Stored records
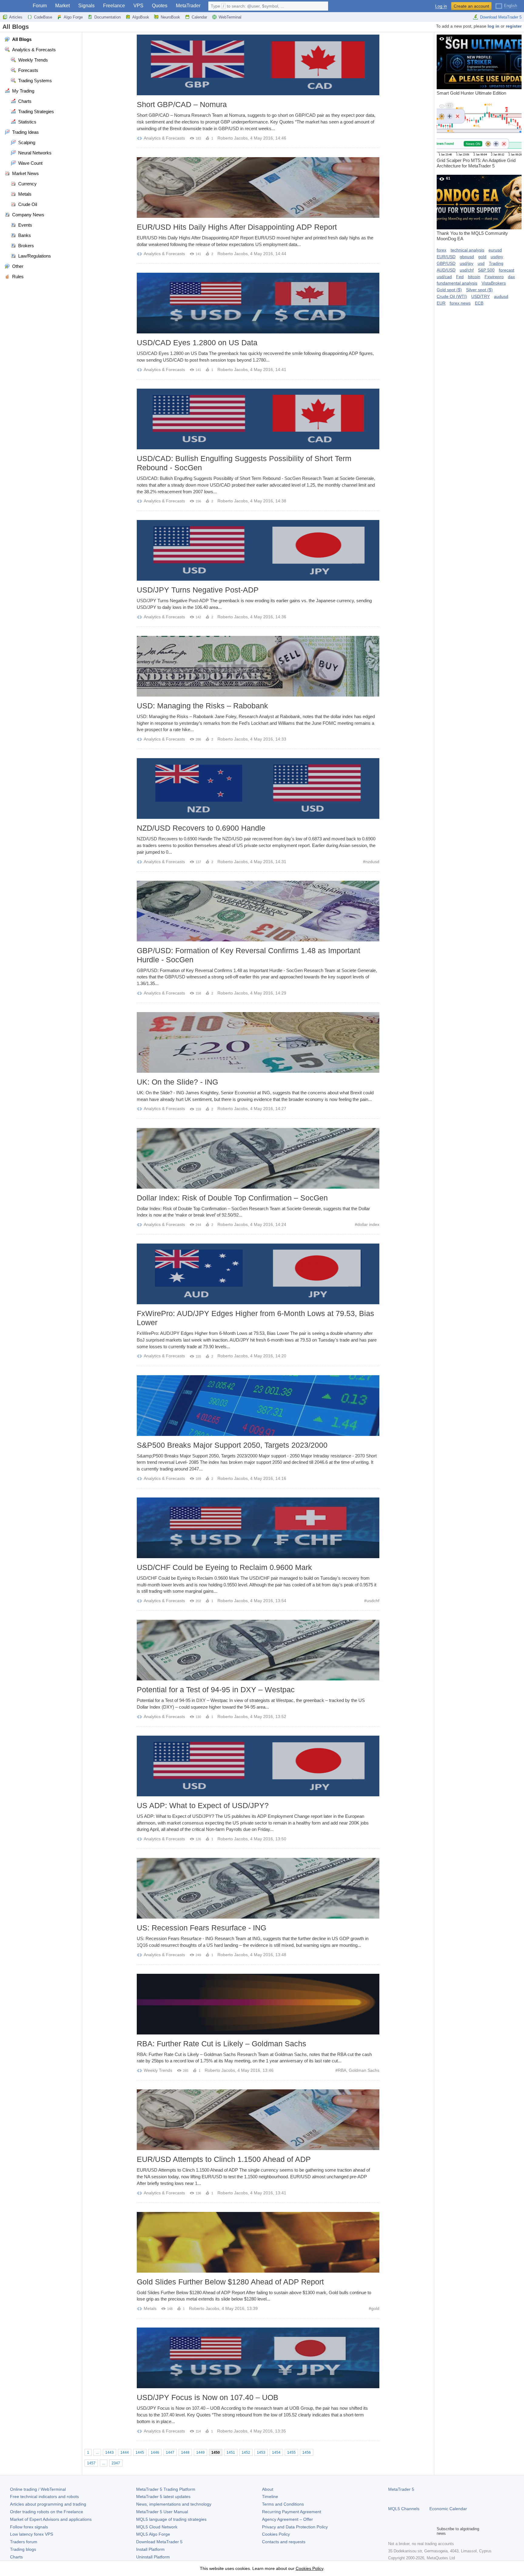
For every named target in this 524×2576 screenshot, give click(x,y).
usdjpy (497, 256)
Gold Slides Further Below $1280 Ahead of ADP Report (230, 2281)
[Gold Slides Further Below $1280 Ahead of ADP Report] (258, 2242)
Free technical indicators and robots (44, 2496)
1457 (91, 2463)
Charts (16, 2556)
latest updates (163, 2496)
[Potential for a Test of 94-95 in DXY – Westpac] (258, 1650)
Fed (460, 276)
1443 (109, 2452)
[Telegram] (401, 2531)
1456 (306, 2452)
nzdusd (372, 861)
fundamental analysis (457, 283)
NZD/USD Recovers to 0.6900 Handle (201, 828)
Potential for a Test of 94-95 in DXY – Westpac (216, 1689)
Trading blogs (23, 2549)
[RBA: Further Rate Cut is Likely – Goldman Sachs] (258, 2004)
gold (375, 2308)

» What you need to do
From the line containing "latest updates (163, 2496)" down to the final line of the data, write out every line exactly; both the first and last of these belong in your answer, and nothing else does.

» Task solution
latest updates (163, 2496)
[Potential for a Test of 94-95 in DXY – Westpac] (258, 1650)
Fed (460, 276)
1443 (109, 2452)
[Telegram] (401, 2531)
1456 (306, 2452)
nzdusd (372, 861)
fundamental analysis (457, 283)
NZD/USD Recovers to 0.6900 Handle (201, 828)
Potential for a Test of 94-95 in DXY – Westpac (216, 1689)
Trading blogs (23, 2549)
[RBA: Further Rate Cut is Likely – Goldman Sachs] (258, 2004)
gold (375, 2308)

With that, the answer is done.